The relationship between periodontitis and psycho-neuro-immunological parameters, such as psychological stress, cortisol, dehydroepiandrosterone (DHEA), and chromogranin A, has rarely been studied (24). Cortisol, the major glucocorticoid in humans, is released when the HPA axis is activated by psychological stress, thus increasing glucose levels through gluconeogenesis and blood pressure (25). Furthermore, cortisol levels are the most representative stress biomarker, wherein salivary cortisol and blood cortisol levels are frequently used as biomarkers of psychological stress (26). A major reason for the extensive application of saliva sampling lies in its convenience as it is an easy-to-handle, non-invasive method. Long-term stress can lead to the dysregulation of the HPA axis that induces abnormal basal and stress levels of HPA hormones, including cortisol and DHEA (27). DHEA is a biomarker that requires approximately 1 h to increase in response to acute stress, and it increases after acute psychological stress irrespective of the type and duration of psychological stress (28). In particular, researchers have shown that increases in DHEA levels were greater in women, adolescents, and obese individuals, and blood and saliva measurements of DHEA were significantly correlated (29). Chromogranin A has recently received considerable attention for its role in stress-related diseases, although studies reporting a correlation between psychological health and salivary chromogranin A levels are scarce (30). Therefore, the direct measurement of psychological stress through salivary cortisol, DHEA, and chromogranin A levels is required in patients with periodontal diseases, such as gingivitis and periodontitis.

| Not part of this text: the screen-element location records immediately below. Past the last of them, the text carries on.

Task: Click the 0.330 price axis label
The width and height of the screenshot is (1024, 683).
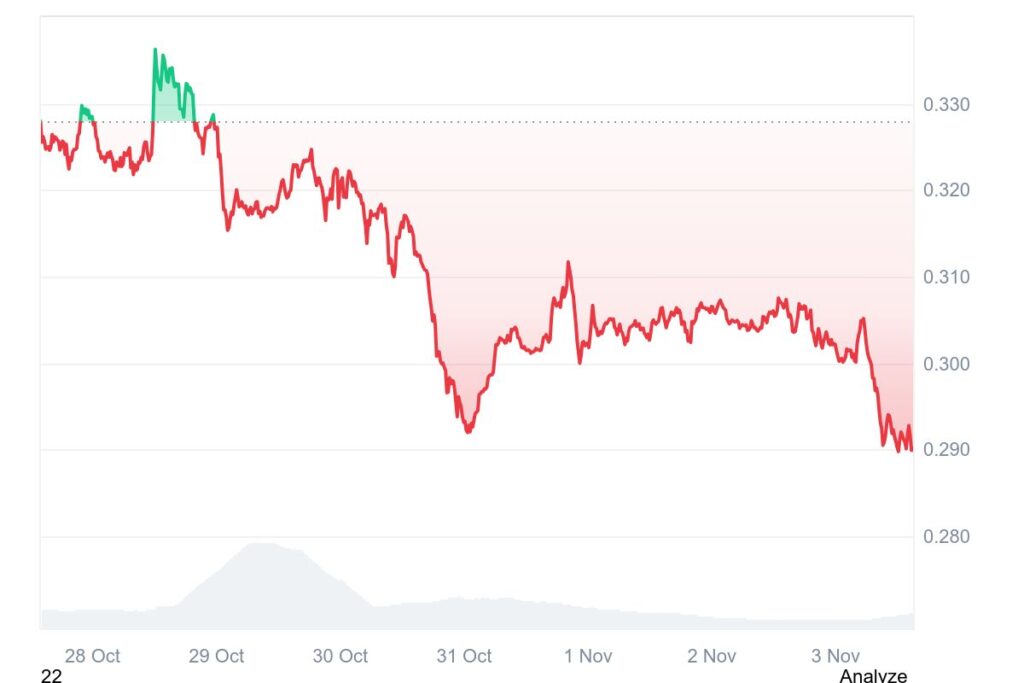Action: tap(944, 104)
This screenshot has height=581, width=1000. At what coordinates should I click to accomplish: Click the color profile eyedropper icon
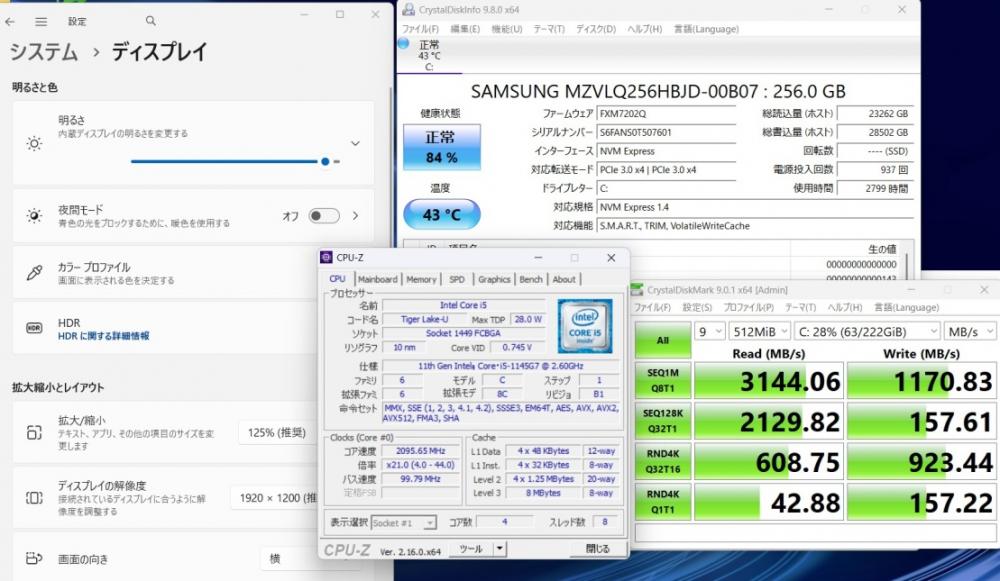(x=34, y=273)
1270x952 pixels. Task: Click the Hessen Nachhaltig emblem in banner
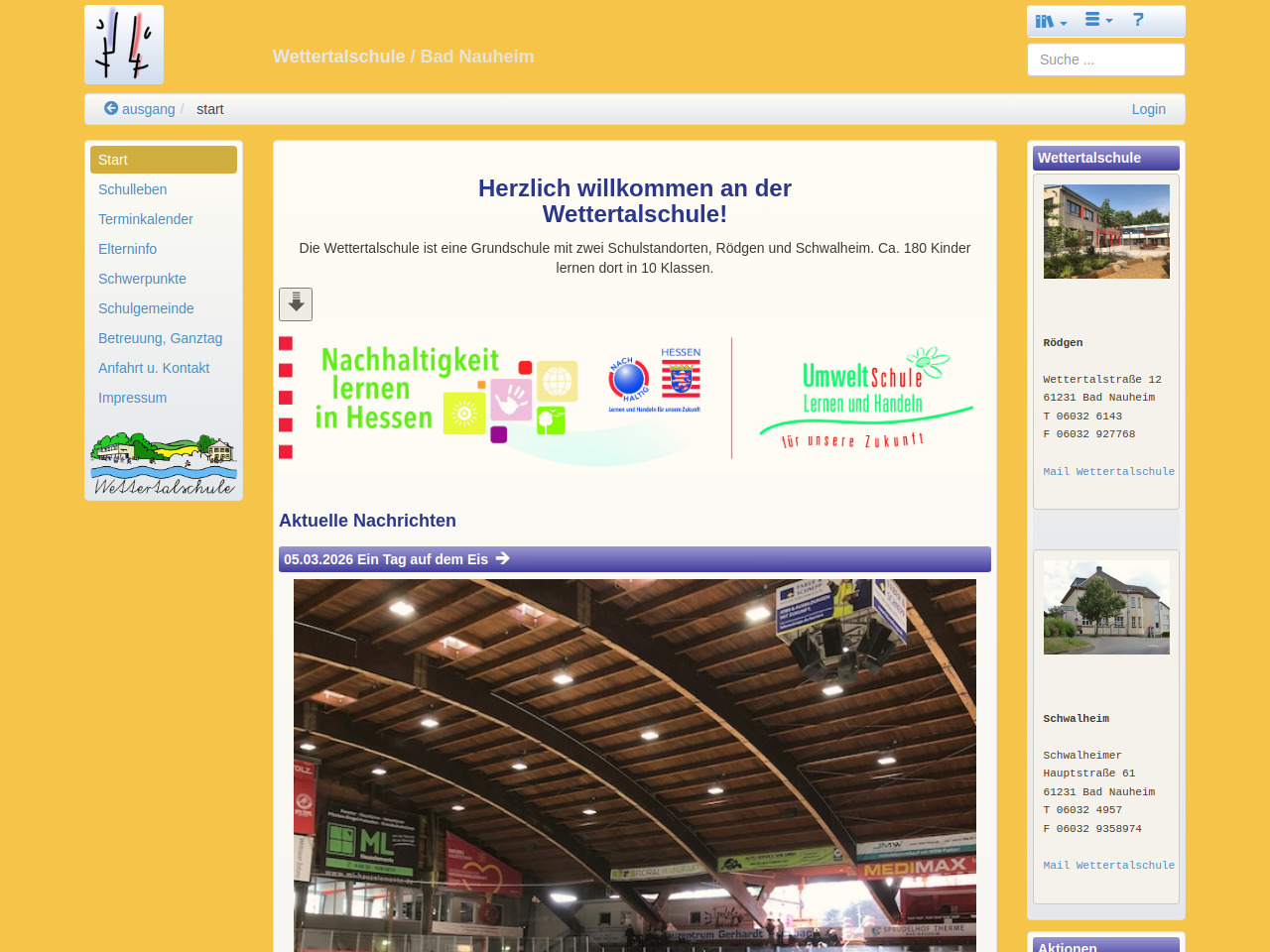(655, 381)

The oral microbiome is a key factor in the development and progression of periodontitis. The oral cavity likely harbors at least 600 bacterial species (31), and the bacterial plaques attached to teeth surfaces can also contain billions of oral bacteria (32). The influencing factors for various forms of periodontal diseases include local (i.e., because of plaque accumulation and oral hygiene habits), systemic, behavioral, and environmental factors (e.g., emotional stress and smoking habits) (33). The effects of psychological stress on the immune system and inflammatory responses are well known (34), and such stress may contribute to chronic inflammatory diseases, such as periodontitis. However, few scholars have demonstrated the relationship between the latter inflammatory disease and psychological stress (35), and a limited number of studies have evaluated the associations between or the influence of neuroendocrine responses and psychological factors on the severity and level of periodontal diseases. Therefore, existing literature has not yet evidenced on the direct link among periodontal disease, psychological stress, stress-related changes in the endocrine system, and HPA axis. Investigating this matter is challenging because of the multiple variables affecting the severity and level of periodontal diseases and the uncertainties surrounding qualitative and quantitative measures of stress in patients with periodontal diseases. In this study, we hypothesize that psychological stress induces the hyperactivation of the HPA axis and contributes to the onset and exacerbation of periodontitis.

In this study, the null hypothesis was that the activity of the HPA axis related to psychological stress in patients with gingivitis, periodontitis and healthy control will show no differences among the groups. Therefore, we directly measured salivary cortisol, DHEA, and chromogranin A levels and cortisol/DHEA ratio in patients with periodontal diseases (i.e., gingivitis and periodontitis) and derived the relationship among these stress-related neuroendocrine parameters according to the presence or absence of psychological stress. Ultimately, this study aimed to investigate the most powerful predictive biomarkers of psychological stress in patients with gingivitis and periodontitis compared with those in healthy controls.

2 Materials and methods

2.1 Study population

For this case-control study, patients were recruited through in-hospital advertisements at Kyung Hee University Dental Hospital (Seoul, Korea) from May 1, 2021 to October 31, 2022. The inclusion criteria were as follows: Korean adults aged >20 years; ≥20 remaining natural teeth, excluding wisdom teeth, at the time of the first examination; and healthy periodontium, gingivitis, or chronic periodontitis diagnoses (all defined below). Participants were classified based on full mouth records of clinical parameters, including the probing depth (PD), clinical attachment loss (CAL), and bleeding on probing (BOP), which were measured at six sites per tooth with a periodontal probe (Probe UNC 15; Hu-Friedy). The periodontal assessments were conducted by two experienced periodontists (JYH and SIS), and radiographic examinations were conducted to confirm the diagnosis for each participant. Calibration exercises by measuring CAL in 10 patients with 24-hour interval were conducted by two trained examiners. Intra-class correlation coefficients (ICCs) of 0.80 and 0.89 were estimated in intra-examiner reproducibility measurements. Inter-examiner ICCs for CAL were 0.80 and 0.81 in each measurement. When there was a disagreement, a unified conclusion was made through several discussions until a consensus was reached.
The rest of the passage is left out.